It is well known that a continuous bijection of compact hausdorff topological spaces is a homoemorphism. I am wondering, is it true that a continuous bijection of compactly generated spaces is a homemorphism?
I am also interested in other generealizations of this theorem.
Thanks so much!
Here is a negative result that precludes many generalizations you might consider (though it doesn't quite address your case where you require both the domain and the codomain to be compactly generated).
Theorem: Let $X$ be a regular Hausdorff space such that every continuous bijection $X\to Y$ to a Hausdorff space $Y$ is a homeomorphism. Then $X$ is compact.

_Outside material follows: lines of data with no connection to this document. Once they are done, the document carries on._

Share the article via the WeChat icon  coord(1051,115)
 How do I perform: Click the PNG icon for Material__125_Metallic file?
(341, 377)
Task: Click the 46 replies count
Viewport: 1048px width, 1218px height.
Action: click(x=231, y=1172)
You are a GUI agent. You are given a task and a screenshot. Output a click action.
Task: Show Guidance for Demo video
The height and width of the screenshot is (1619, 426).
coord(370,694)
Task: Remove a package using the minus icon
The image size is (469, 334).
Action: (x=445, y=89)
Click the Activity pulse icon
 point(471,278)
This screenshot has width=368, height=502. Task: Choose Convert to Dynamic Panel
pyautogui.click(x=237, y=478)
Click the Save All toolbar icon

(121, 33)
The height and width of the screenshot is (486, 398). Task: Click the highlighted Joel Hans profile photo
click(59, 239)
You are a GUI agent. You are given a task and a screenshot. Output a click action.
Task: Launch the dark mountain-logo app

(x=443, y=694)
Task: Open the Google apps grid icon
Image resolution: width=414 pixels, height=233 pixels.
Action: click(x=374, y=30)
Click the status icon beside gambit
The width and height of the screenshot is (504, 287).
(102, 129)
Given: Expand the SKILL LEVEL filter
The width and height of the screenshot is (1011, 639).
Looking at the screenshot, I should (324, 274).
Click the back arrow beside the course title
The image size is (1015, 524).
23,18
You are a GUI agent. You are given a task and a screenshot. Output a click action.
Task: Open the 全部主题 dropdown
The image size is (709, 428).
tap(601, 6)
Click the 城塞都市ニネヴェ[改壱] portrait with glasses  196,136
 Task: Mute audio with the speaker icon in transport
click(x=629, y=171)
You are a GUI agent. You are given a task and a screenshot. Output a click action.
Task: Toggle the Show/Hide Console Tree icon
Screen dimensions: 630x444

Proof: Suppose $X$ is not compact; let $\mathcal{A}$ be a collection of nonempty closed subsets of $X$ which is closed under finite intersections but such that $\bigcap \mathcal{A}=\emptyset$. Fix a point $x\in X$ and let $Y$ be $X$ with the topology such that a set is $U$ is open iff it is open in $Y$ and if $x\in U$, then $U$ contains an element of $\mathcal{A}$. Clearly the identity map $X\to Y$ is a continuous bijection. Since $x\not\in\bigcap \mathcal{A}$, there is some $A\in\mathcal{A}$ such that $x\not\in A$, and then $X\setminus A$ is open in $X$ but not in $Y$, so the identity map is not a homeomorphism.
It remains to be checked that $Y$ is Hausdorff. For points in $Y$ besides $x$ this is trivial, so we must just show that if $y\in Y$ is distinct from $x$ then $x$ and $y$ are separated by open sets. Since $y\not\in\bigcap \mathcal{A}$, there is some $A\in\mathcal{A}$ such that $y\not\in A$. By regularity, we can then separate $y$ and $A\cup\{x\}$ by open sets of $X$, and these will still be open in $Y$ since the one that contains $x$ also contains $A$.